If you’re fuzzy as to the definition of a lockout (as I was seven [!] years ago when I first started writing about orchestral labor disputes), here’s the dictionary definition.
A lockout is:
the withholding of employment by an employer and the whole or partial closing of the business establishment in order to gain concessions from or resist demands of employeesMerriam Webster dictionary
I want to preface the rest of this with my opinion. To my mind, a lockout is the most horrifying, corrosive form of labor dispute. It does not pave the way to a stronger, healthier organization. It is symptomatic of breakdown. Thought of charitably, it is an admission of failure: a confession of incompetence. Thought of less charitably, it is a form of arson meant to quickly transform an organization, or to score political or social points.
That interpretation rings especially true when a lockout happens at an orchestra. An orchestra’s reason for being isn’t to make money, but rather to improve the lives of citizens. The music is the product. Therefore, you cannot lock out an orchestra without simultaneously locking out audiences, the entire justification for the organization’s existence. This simple fact makes orchestral lockouts especially serious and grave.
Because a lockout is such an unspeakably extreme last resort, it is the responsibility of any management team to broadcast the severity of the situation calmly and consistently over a period of years, and then, more importantly, to respect stakeholders and to search tirelessly for equal partners to help fix problems with.

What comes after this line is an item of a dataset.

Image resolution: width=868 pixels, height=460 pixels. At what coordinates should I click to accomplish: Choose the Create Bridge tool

Based on the facts currently in the public domain, that is not the path that the Baltimore Symphony chose to follow. They’ve snubbed the (to my eyes) reasonable requests of Save Our BSO, a group of audience advocates, and many of the Baltimore musicians found out about the upcoming lockout via social media rather than in-person. Obviously, these stakeholders are not being respected and treated as the equal partners that they are.

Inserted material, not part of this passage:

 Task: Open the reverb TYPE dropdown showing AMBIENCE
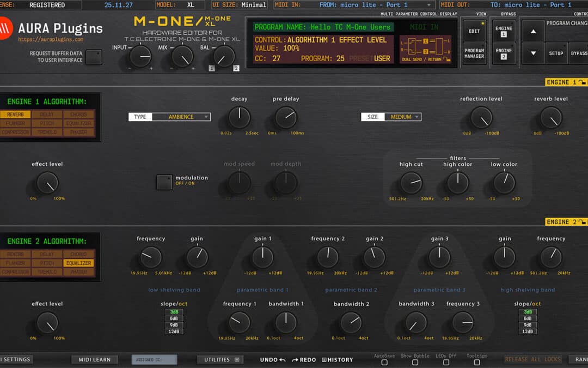pos(180,117)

On June 14th, the Baltimore Sun ran an article with a hugely alarming headline: The BSO’s financial situation was much worse than most people realized, documents and interviews reveal.
The lede is an indictment in and of itself:
Until the Baltimore Symphony Orchestra canceled its summer season, few people outside the nonprofit’s administrative offices realized just how precarious its financial situation was.
Well, um. I guess this blog entry is over, then, right? Honestly, that information is all the information we need to know. It’s strike one. Based on that fact alone, the current leadership is either inept, unfit, or untrustworthy (or all three). Before they reached the cliff, they were apparently unaware of what was going down financially (how?) or unwilling to build bridges with stakeholders to problem-solve (why not?). To my mind, both possibilities are disqualifying, and they signal a need for resignations. Honestly, the Sparknotes version of this entry ends here.